OTITIS MEDIA AGUDA
Dr. Carlos Jiménez Herrera. Jefe de Consulta Externa,
a.i. Hospital Nacional de Niños

Es un proceso infeccioso causado por inflamación del oído medio
y cuyos síntomas incluyen: dolor de oído, sordera, fiebre y malestar
general. Normalmente es un proceso con una duración de 2 semanas
o menos.
Esta es una de las causas más frecuentes de infección de vías
respiratorias y se calcula que a los siete años, un gran número
de niños ha tenido por lo menos un episodio de infección en los
oídos. De los niños, el grupo de edad más afectado es el que se
encuentra entre los 6 y los 15 meses. Los gérmenes causantes más
frecuentes en Costa Rica son: rinovirus, adenovirus, Streptococcus
pneumoniae, Hoemophilus influenzae y Staphilococcus.
Esta infección usualmente es ocasionada por problemas de obstrucción
de la Trompa de Eustaquio, que es un conducto ubicado entre el
oído medio y la garganta (rinofaringe). Esto provoca que el oído
medio se llene de líquido y finalmente se contamina, produciendo
el dolor y en casos extremos, la perforación timpánica.

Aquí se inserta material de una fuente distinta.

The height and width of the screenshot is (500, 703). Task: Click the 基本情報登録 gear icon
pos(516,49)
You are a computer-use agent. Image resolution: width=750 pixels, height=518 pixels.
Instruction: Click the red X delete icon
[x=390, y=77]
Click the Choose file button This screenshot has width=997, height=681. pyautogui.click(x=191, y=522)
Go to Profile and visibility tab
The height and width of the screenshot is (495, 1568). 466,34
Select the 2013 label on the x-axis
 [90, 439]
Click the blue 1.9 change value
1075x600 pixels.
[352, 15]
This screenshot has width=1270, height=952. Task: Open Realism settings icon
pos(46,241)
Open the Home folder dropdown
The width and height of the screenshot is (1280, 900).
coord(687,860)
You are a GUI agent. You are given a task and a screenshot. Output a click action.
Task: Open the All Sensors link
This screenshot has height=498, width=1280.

Dentro de los factores de riesgo se encuentran: alergias, bajas
defensas, suspensión de la alimentación con seno materno, vivir
a la par de un fumador, posición prono al dormir y otro de los
factores predisponentes más importante son los niños que están
en guarderías.
El paciente generalmente se encuentra con los síntomas mencionados
en el primer párrafo. Los signos más notorios que encuentra el
médico son: enrojecimiento de la membrana timpánica, la cual a
su vez puede encontrarse opaca, abombada o hasta encontrarse con
la salida de material purulento por medio de una perforación timpánica.
Para el tratamiento de esta patología generalmente se usan antibióticos,
sin embargo los últimos estudios han demostrado que solo 1 de
cada 7 pacientes mejoran con los mismos. Lo cierto del caso es
que la mayoría de los casos son producidos por virus (60%) y el
resto por bacterias (40%). Las bacterias que más frecuentemente
se relacionan con esta infección son el Streptococcus pnemoniae
y el Hoemophilus influenzae. Por ello los antibióticos que se
utilizan para tratar ésta, deben ser efectivos contra estos agentes.
Combatir este tipo de infecciones es importante, ya que pueden
dejar como secuelas: Sordera, secreción crónica, mastoiditis (infección
del hueso que se encuentra detrás del pabellón auricular), infección
intracraneana y perforación timpánica.
En casos que se complican y mantienen síntomas por más de tres
días, están indicados la colocación de tubos timpánicos.
Existen algunos niños que presentan cuadros a repetición de infección
de oídos, sobretodo, menores de 5 años. Se habla de estos en pacientes
menores de 5 años que sufren más de 3 episodios en un período
de 6 meses o 4 o más episodios en un año. Finalmente la infección
crónica se define como aquel paciente que pasa con síntomas de
perforación timpánica por más de 6 meses. En estos dos últimos
casos, los agentes causales son diferentes de los mencionados
anteriormente y se recomienda que en estos casos los pacientes
sean valorados por especialistas en Otorrinolaringología e Infectología.